Written instruction:
Copy each of the following lines verbatim, keeping their order and wording unchanged.

Provided data:
++++

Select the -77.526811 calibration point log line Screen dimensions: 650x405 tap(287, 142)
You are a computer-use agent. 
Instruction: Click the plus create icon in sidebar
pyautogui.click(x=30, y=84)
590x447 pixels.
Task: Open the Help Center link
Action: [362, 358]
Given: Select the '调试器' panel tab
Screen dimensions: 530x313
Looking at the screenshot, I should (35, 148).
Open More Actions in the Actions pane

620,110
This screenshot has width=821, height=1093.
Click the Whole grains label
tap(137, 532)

++++

Expected output:
Select the -77.526811 calibration point log line Screen dimensions: 650x405 tap(287, 142)
You are a computer-use agent. 
Instruction: Click the plus create icon in sidebar
pyautogui.click(x=30, y=84)
590x447 pixels.
Task: Open the Help Center link
Action: [362, 358]
Given: Select the '调试器' panel tab
Screen dimensions: 530x313
Looking at the screenshot, I should (35, 148).
Open More Actions in the Actions pane

620,110
This screenshot has width=821, height=1093.
Click the Whole grains label
tap(137, 532)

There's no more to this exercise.